Reprint each record exactly. Pictures are not reprinted.

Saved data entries
● ● ●

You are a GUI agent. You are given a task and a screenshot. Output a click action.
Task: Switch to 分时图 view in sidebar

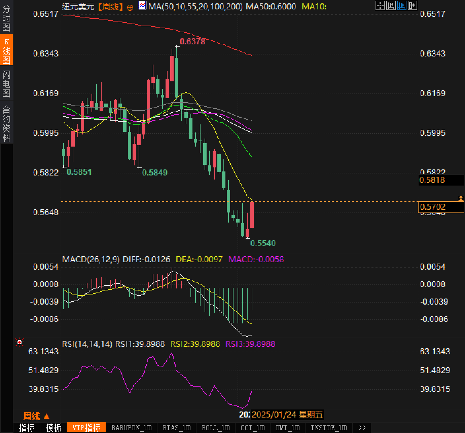pos(6,18)
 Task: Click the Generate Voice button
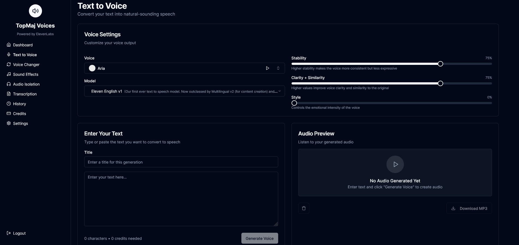(x=259, y=238)
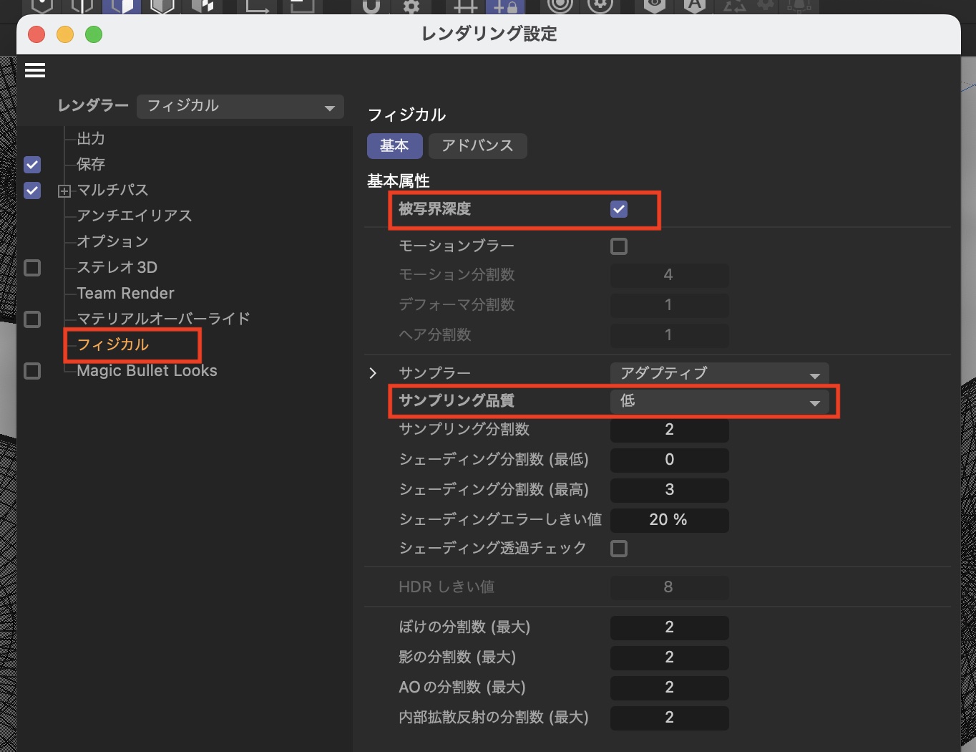
Task: Expand the マルチパス tree node
Action: (x=64, y=191)
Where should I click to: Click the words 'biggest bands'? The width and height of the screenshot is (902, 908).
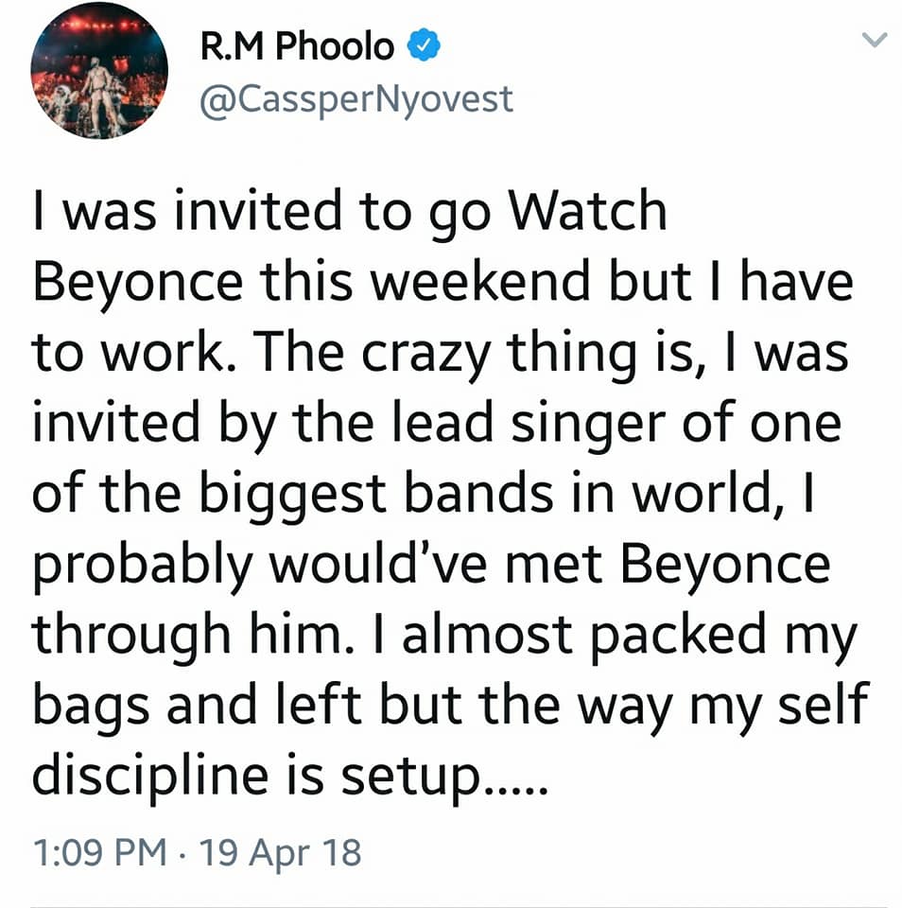point(376,496)
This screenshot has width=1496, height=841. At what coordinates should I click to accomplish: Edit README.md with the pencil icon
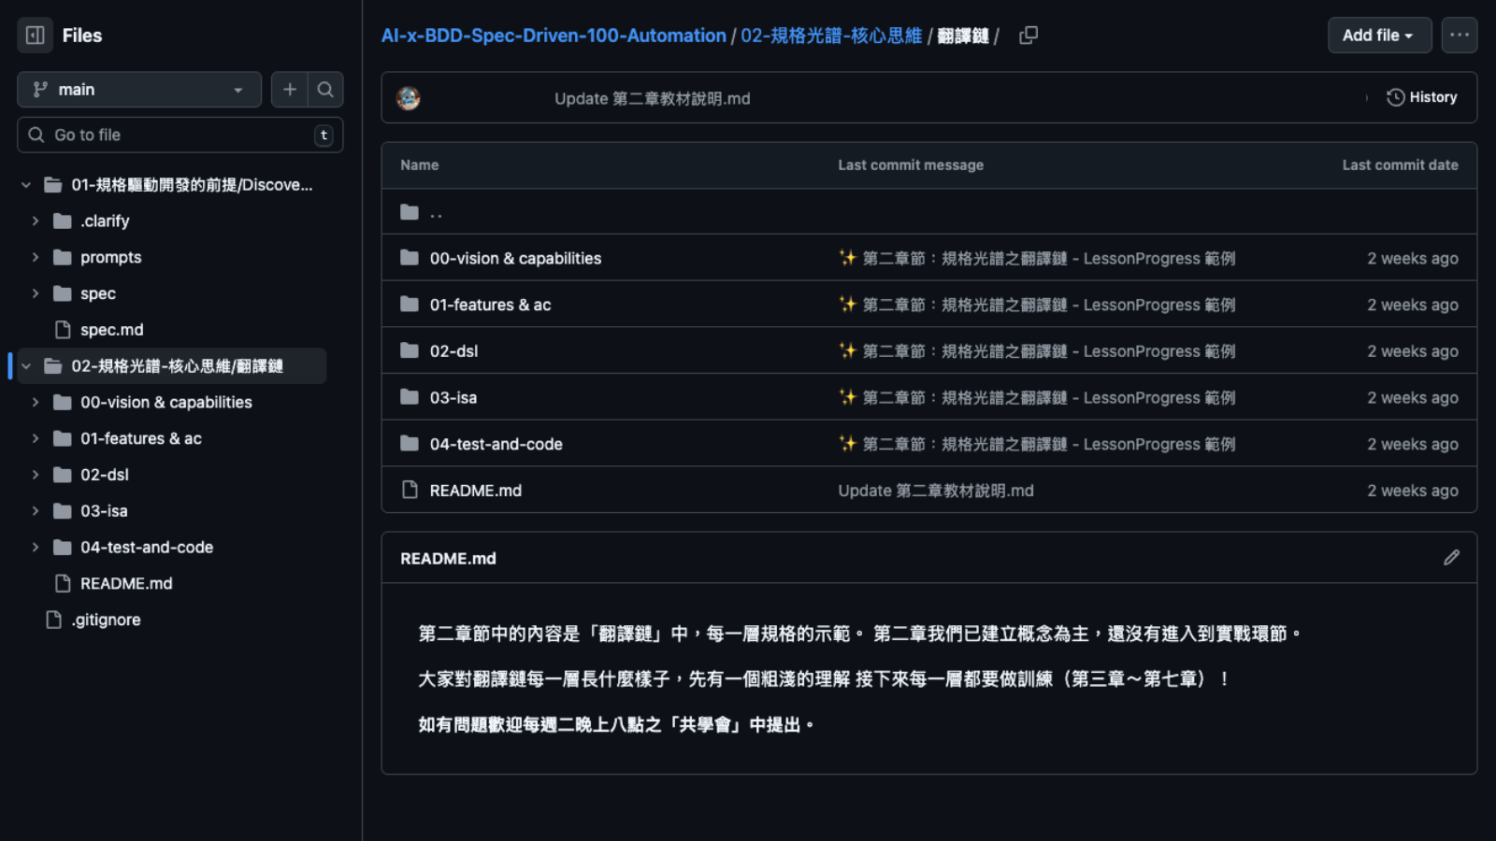(1451, 558)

● ● ●

SOLUTION TO THE EXERCISE -
You are a GUI agent. You are given a task and a screenshot. Output a click action.
Task: Switch to 分时图 view in sidebar

pos(6,18)
 Task: Click the Generate Voice button
(x=259, y=238)
Task: Expand the マルチパス tree node
Action: (x=64, y=191)
Where should I click to: Click the words 'biggest bands'? The width and height of the screenshot is (902, 908).
point(376,496)
This screenshot has width=1496, height=841. At what coordinates should I click to accomplish: Edit README.md with the pencil icon
(1451, 558)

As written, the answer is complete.